Bulmer brings profound new meaning to our inner struggles and brings to light the uncertainty that the only reward we receive in this life is the confirmation that if we are good enough, we will enter the kingdom of God after death. Sometimes reaching for the light at the end of the tunnel seems useless when suffering and loss are all we know. Here may be the point. All of Bulmer’s works dance with the desire for the universal search for truth and righteousness while trying to survive the day in a human body with desires and needs. It gives the word guilt more power.
"I thought God so loved the Virgin, he himself stepped out of his workpants, hung his belt on a nail. I wedded him in a bridal gown…

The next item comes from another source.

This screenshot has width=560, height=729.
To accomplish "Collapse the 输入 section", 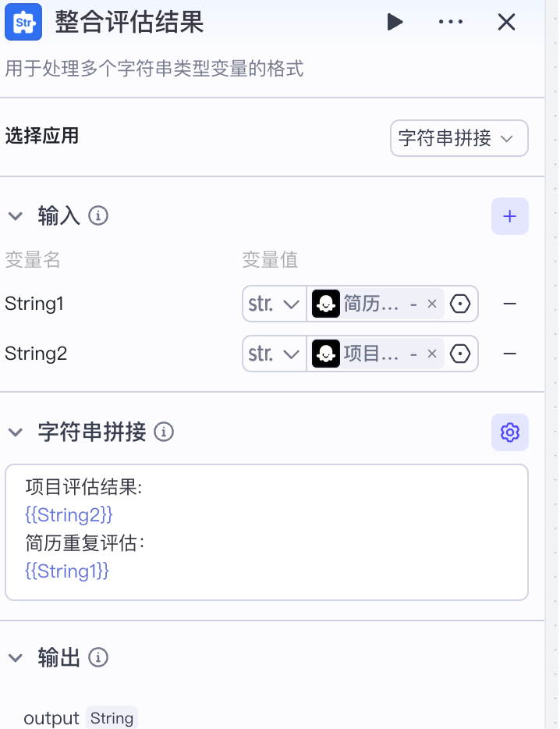I will tap(16, 216).
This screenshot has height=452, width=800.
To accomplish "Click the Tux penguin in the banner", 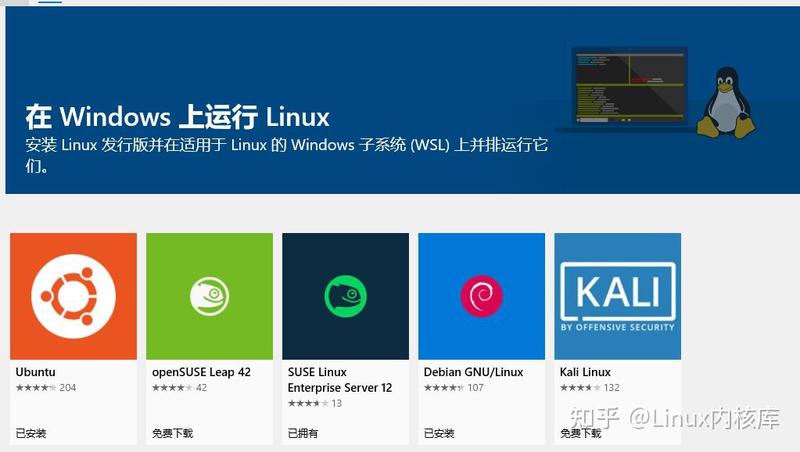I will tap(727, 103).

But God so loved me he sent Diamond. …
I trip on my way to chapel…The thorns break my skin, my ankles and calves bleed. Diamond takes me to his shed where he stores his tools and bags of loam, lays me down on a burlap sack: a leak in the roof, a hymn gentle from the chapel…. A hot drink, eggs scrambled over fire, crusty bread Diamond hacks from a loaf. When the cinders die,shadows sweep the ashes."
When I got to “Annie,” I wondered if I was misunderstanding. I worried so that I finally wrote Bulmer and asked her if I was on point, raising several issues.
"My new dog liked the smell of my yellow soap, thanked me with kisses to the elbow, wrist and knee. He growled a little when I clipped his nails and when I snipped at his dewclaw he broke the skin on my left thigh. I bled.
"He didn’t like it among the brooms and buckets, whined for hours.He was asleep on the rag bag when I opened the door. I carried him to the bedroom, his body warm against the sleeves of my cotton night dress. We slept cheek by jowl.
At noon he stood at the window like a little man, wiped the dew from the window pane and cried. It was the sheriff and a vigil of town folk at the front door. They kicked at me with their hob-nailed boots, struck me with shovels and frying pans. The sheriff shot my dog — a weight he slung into a burlap bag and carried to the river.